Hang in there. It is true things shift. We either hire out or learn new skills to fill in the gab of our spouse. Yes take time for yourself because no one will give you time and you need it.
Absolutely. Every single day. I had to take a leave of absence from work because the stress caused my flashbacks to get worse. I found my husband in our house. It's debilitating at times. I try to take walks or do some type of exercise to calm me down. Therapy has helped but it is a challenge everyday. My prayers are with you.

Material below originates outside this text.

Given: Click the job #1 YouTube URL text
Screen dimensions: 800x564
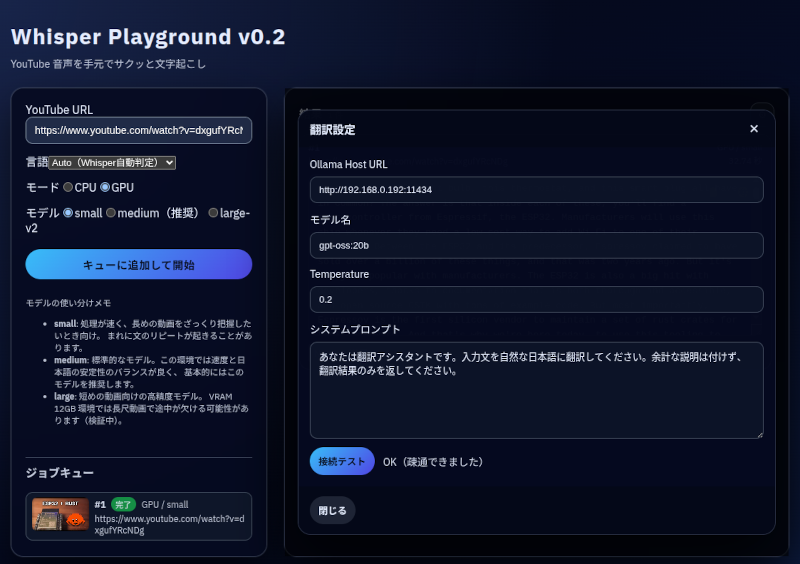Looking at the screenshot, I should [x=168, y=525].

It is never ending. I believe we are in reboot or reprogramming when we loose our spouse whom we loved and learned to live with so well for so long. I have learned to take a step back. "Let go and let God." What I know I cannot handle on any given day will still be there tomorrow. Then the next day if it is important, I will tend to the issue a little bit at a time. Remember . . . take time to enjoy each day, take care of yourself and relax. This will help you stay in control of yourself and your emotions, rather than everything controlling you. "Changes is a constant, all one can do is control personal reactions to change."
Thanks Rollercoaster for your thoughts. Yes, let go and let God is a good mantra. I am trying to find something each day to enjoy and as you say, if there is something I can't get done today, typically I can do it the next day or the day following. I just wish I could release the anxiety I carry in my body...its really very physical and its been there for the past 11 months since he died. I guess this is my body still settling down from the shock of it all.
Since the day my husband died I have carried so much anxiety in my body. I have taken some medications which help a little but I wish I could lose this feeling.